John's lack of the definite article is not by accident. Grammatically, he doesn't even need to be saying that Jesus is of the same class as His Father. But, he is.
The mono in monogenes means only. The genes refers to lineage and like begets like. John is saying Christ is the only being of the lineage of His Father.
John 5:18
18 Therefore the Jews sought all the more to kill Him, because He not only broke the Sabbath, but also said that God was His Father, making Himself equal with God.
John 17:3
“And this is eternal life, that they may know You, the only true God, and Jesus Christ whom You have sent.”
1 Corinthians 8:6-7a
yet for us there is only one God, the Father, of whom are all things, and we for Him; and one Lord Jesus Christ, through whom are all things and through whom we live. 7 However, there is not in everyone that knowledge;
So now it's 1151-0.
The Father alone is God and Christ is His divine Son, though He laid that aside at the incarnation. He who is of the lineage of God condescended to be of the lineage of man.
How is monotheism retained? Hypothetically, what if God had a zillion children? Of all these divine beings, only one has a certain uniqueness. Only one's existence is not according to the prerogative of another. Only one is The Source of All Things.
This qualification is part of what the Bible means when it says there is only one God, the Father.
Back to the Trinity. It's really a mute point since the Bible is so clear. But, anyway...
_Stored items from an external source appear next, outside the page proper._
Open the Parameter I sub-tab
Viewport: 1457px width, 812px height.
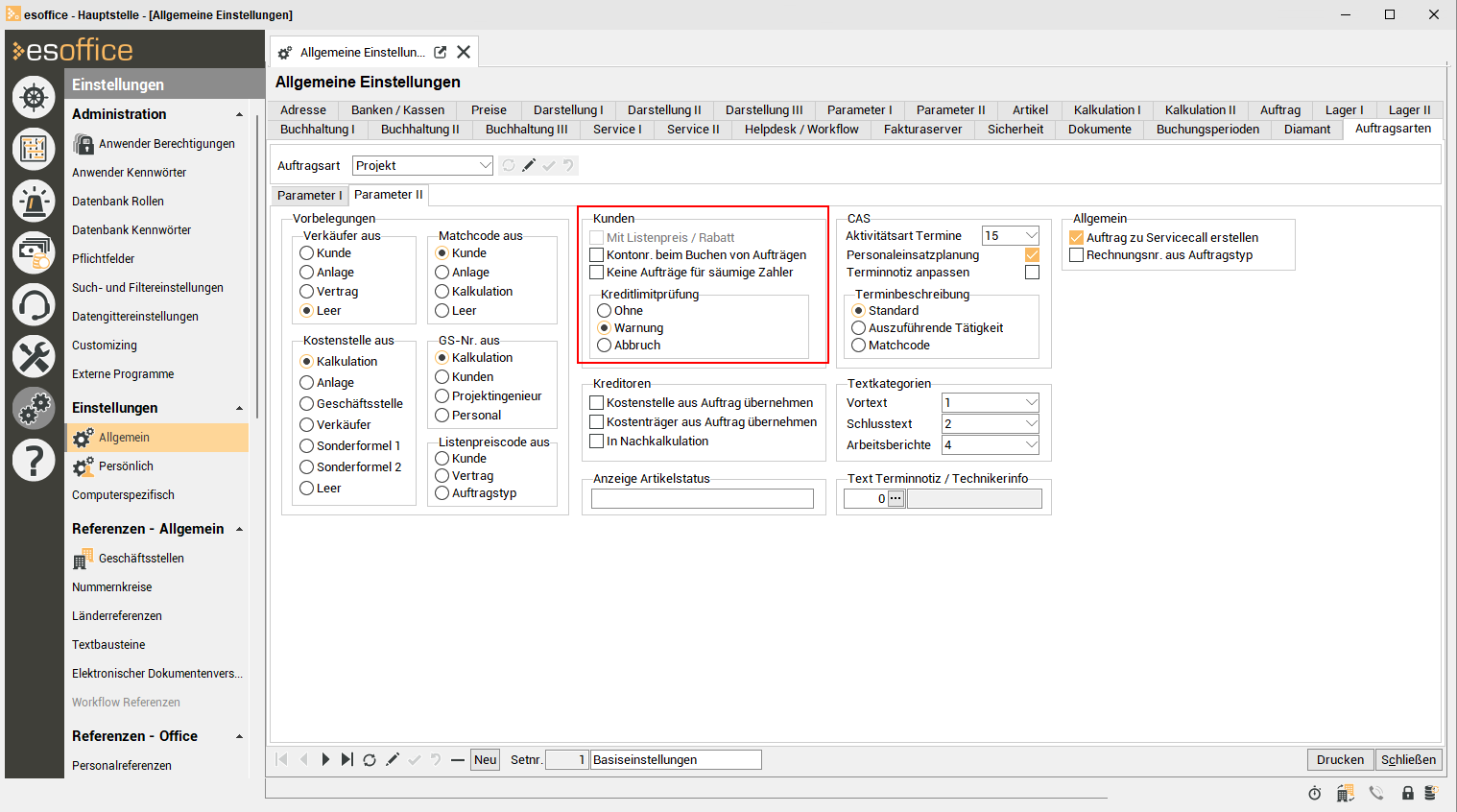309,196
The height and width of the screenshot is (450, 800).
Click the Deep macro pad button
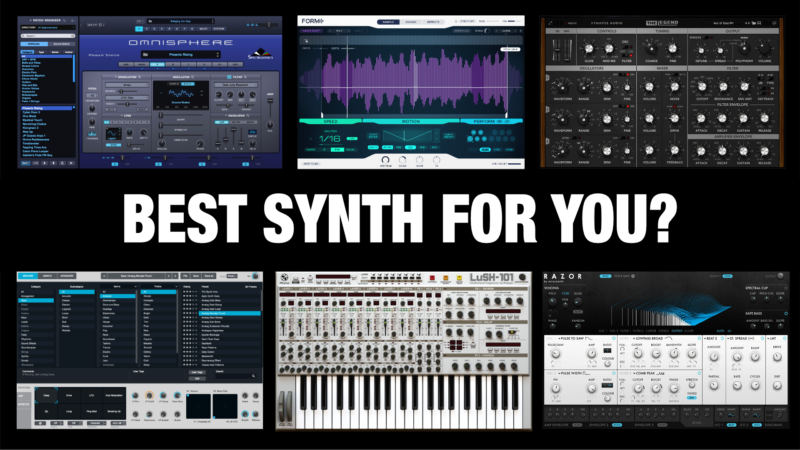tap(46, 395)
The Trinity says there are three independent conscious existences operating simultaneously through time. That is a logical fallacy. I don't care if we're talking gophers, dogs, people, angels, and even God, personhood and being are synonymous terms.
There is one God, the Father and He begat one Son, the Christ. The Holy Spirit is the divine influence and intellectual and feeling being of the Father and His Son.
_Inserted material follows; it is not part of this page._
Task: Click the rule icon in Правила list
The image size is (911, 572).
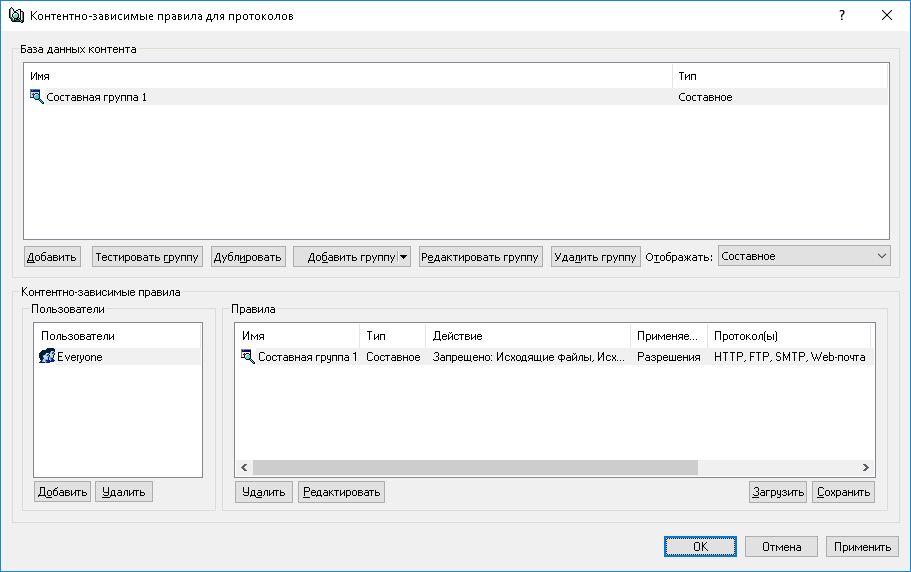Action: (248, 357)
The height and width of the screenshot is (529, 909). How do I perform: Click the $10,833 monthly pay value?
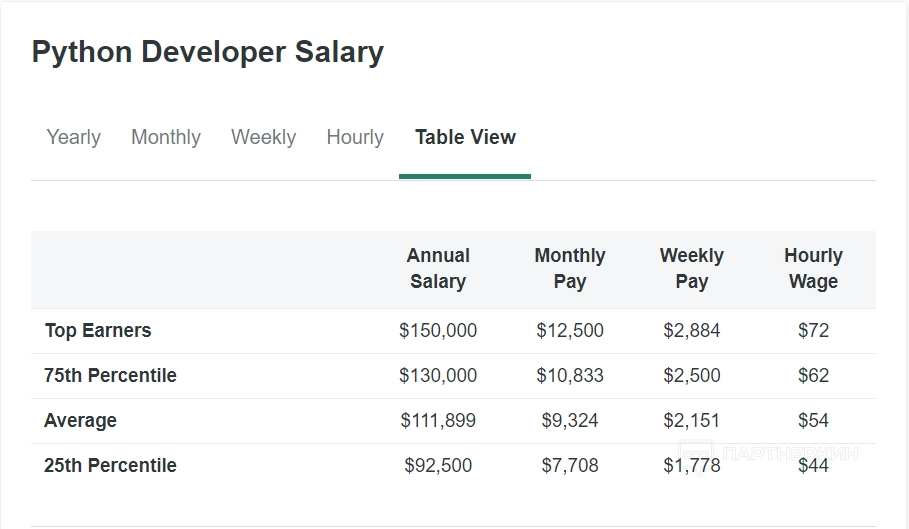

The Scriptures declare that Christ is "the only begotten son of God." He is begotten, not created. As to when He was begotten, it is not for us to inquire, nor could our minds grasp it if we were told. The prophet Micah tells us all that we can know about it in these words, "But thou, Bethlehem Ephratah, though thou be little among the thousands of Judah, yet out of thee shall He come forth unto Me that is to be ruler in Israel; whose goings forth have been from of old, from the days of eternity." Micah 5:2, margin. There was a time when Christ proceeded forth and came from God, from the bosom of the Father (John 8:42; 1:18), but that time was so far back in the days of eternity that to finite comprehension it is practically without beginning.
But the point is that Christ is a begotten Son and not a created subject. He has by inheritance a more excellent name than the angels; He is "a Son over His own house." Heb. 1:4; 3:6. And since He is the only-begotten son of God, He is of the very substance and nature of God and possesses by birth all the attributes of God, for the Father was pleased that His Son should be the express image of His Person, the brightness of His glory, and filled with all the fullness of the godhead. So He has "life in Himself." He possesses immortality in His own right and can confer immortality upon others. Life inheres in Him, so that it cannot be taken from Him, but having voluntarily laid it down, He can take it again. His words are these: "Therefore doth my Father love me, because I lay down my life, that I might take it again. No man taketh it from me, but I lay it down of myself. I have power to lay it down, and I have power to take it again. This commandment have I received of my Father." John 10:17, 18.
(I just finished a book on this subject.)
Waggoner, E.J., Christ and His Righteousness, New York, New York, Pacific Press Publishing Co., 1890. pp. 21-22.